3000msc ②
3000mscの推定タイム回帰式
第1章 3000m障害のタイムを算出する式(以下sc式)とはどのようなものか
sc式とは5000mと1500mの自己ベストのVDOT(V-dot-O2max)から3000mscのタイムを算出する式である。
現在3000mscのレースは他の種目と比較してとても少ない状態だ。

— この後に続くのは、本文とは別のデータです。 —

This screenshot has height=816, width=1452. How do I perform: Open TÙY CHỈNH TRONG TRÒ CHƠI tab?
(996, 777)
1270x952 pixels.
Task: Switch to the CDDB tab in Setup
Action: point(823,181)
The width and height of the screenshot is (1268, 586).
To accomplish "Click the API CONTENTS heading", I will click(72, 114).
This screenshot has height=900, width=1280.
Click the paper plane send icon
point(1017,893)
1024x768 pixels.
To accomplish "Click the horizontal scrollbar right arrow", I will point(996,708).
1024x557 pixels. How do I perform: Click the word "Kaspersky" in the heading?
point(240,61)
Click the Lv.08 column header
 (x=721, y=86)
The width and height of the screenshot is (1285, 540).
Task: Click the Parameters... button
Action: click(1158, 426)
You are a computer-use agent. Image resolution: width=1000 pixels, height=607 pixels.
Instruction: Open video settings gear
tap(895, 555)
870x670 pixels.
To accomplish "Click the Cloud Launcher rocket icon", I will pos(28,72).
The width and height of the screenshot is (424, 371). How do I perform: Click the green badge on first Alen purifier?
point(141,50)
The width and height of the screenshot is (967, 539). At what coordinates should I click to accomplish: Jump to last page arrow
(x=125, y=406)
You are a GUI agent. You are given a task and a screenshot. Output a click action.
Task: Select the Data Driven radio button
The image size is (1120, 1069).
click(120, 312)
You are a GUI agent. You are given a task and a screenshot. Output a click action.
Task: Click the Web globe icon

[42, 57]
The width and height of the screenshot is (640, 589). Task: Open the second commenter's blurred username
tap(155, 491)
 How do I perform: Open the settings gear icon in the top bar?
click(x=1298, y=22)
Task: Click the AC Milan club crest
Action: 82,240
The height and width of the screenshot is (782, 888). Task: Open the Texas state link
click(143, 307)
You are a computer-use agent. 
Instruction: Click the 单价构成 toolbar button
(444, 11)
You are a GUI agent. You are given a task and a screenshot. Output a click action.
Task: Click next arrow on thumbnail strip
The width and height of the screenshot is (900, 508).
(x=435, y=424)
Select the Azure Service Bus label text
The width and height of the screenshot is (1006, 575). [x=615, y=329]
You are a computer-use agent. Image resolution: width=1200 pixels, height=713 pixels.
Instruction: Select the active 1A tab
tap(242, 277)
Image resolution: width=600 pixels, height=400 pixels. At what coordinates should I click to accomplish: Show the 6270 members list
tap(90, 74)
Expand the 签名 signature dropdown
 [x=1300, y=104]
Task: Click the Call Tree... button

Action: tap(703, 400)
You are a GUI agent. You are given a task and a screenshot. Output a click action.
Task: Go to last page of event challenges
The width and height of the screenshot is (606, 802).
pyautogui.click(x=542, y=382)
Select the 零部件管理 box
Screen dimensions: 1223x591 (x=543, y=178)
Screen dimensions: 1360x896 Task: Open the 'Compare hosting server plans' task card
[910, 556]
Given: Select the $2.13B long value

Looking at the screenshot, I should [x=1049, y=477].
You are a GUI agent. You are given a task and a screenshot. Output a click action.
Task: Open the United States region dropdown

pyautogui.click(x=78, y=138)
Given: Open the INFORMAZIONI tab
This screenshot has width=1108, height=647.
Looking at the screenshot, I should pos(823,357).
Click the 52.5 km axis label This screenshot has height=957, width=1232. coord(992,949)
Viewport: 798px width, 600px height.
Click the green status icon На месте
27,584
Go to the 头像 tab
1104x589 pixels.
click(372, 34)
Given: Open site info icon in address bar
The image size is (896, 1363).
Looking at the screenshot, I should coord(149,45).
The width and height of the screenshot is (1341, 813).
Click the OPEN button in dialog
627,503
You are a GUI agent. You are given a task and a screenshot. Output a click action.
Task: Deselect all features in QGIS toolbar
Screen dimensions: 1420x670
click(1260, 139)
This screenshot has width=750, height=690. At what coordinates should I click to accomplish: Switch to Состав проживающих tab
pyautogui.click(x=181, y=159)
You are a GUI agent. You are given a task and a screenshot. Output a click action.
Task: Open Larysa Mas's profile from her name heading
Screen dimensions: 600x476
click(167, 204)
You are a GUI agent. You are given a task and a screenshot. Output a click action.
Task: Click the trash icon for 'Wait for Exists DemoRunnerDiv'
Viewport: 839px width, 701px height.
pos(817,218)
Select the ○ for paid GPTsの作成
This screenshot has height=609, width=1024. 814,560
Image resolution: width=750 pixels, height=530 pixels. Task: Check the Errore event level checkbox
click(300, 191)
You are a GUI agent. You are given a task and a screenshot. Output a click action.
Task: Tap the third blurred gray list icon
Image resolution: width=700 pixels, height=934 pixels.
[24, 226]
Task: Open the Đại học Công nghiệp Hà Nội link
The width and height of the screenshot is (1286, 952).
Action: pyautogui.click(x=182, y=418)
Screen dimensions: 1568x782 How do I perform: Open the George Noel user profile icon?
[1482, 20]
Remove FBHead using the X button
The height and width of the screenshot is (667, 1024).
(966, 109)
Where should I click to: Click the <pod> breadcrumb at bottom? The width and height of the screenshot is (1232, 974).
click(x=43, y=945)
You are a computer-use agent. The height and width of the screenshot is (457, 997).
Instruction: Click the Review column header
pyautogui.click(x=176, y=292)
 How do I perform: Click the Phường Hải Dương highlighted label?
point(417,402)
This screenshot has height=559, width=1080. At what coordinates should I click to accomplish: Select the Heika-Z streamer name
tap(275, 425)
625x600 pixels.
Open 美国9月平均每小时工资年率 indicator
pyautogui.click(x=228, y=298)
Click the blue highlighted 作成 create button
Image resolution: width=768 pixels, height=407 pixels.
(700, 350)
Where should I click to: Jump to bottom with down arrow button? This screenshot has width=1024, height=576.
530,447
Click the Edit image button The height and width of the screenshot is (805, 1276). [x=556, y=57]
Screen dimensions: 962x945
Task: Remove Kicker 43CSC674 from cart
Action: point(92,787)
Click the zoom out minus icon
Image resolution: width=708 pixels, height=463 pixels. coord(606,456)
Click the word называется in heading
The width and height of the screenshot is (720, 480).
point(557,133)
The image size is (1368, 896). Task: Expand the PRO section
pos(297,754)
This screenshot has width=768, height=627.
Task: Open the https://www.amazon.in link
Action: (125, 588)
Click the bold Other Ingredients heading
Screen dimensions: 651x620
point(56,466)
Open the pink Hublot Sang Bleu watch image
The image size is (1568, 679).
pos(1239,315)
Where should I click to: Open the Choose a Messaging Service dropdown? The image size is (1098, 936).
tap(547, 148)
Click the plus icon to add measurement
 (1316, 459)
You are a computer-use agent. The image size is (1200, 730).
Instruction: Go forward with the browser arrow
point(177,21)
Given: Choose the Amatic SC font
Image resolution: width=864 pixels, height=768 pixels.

そのため、他の種目から推定タイムを算出することでより適切な目標設定に繋がり、さらなる能力向上が期待できる。
第2章 研究内容
第1節 調査対象者
日本人17人 ケニア6人 カタール1人 モロッコ1人 エチオピア1名 アメリカ1名 不明1名
計28人
世界陸上または日本選手権での有力選手を対象とした。
高校生以下は記録会が少なく適切なタイムを保持していないと考え除外している。
データ情報
A 日本人のみ n=17
1500m VDOT. 74.89 ±1.0
※タイム未所持9名
5000m VDOT 77.61 ±1.0
※タイム未所持4名
3000mscVDOT 71.54 ±1.3
(3000mとして計算)
データは平均値±SE
B 全体 n=28
1500m VDOT. 76.23 ±0.2
※タイム未所持9名
5000m VDOT 78.41 ±1.0
※タイム未所持4名
3000mscVDOT 73.01 ±0.4
(3000mとして計算)
データは平均値±SE
第2節 調査方法
3つの群に分けて相関関係を求めた。
サイトを利用し求めた
リンクは最下部に記載。
①1500mと3000msc
②5000mと3000msc
③1500m+5000mと3000msc
結果
①
日本人のみ
r=0.8390159
全体
r=-0.689139
②
日本人のみ
r=-0.689139
全体
r=0.607575
③
全体
1:1の場合
r=0.924193
③*
3:4+調整
r=0.99529762
※ケニア3名明らかに不適な記録を持っていたため除外した。
※自身の記録も追加した。
考察
5000mよりも1500mの能力が3000mscの記録に大きく関与していた。
しかしそれ以上に③での2つを合わせた記録が高い相関関係を示した。
両者の割合を3:4にすることで最も高い相関係数を算出できた。これは単に3000mからの距離の差であると考えられる。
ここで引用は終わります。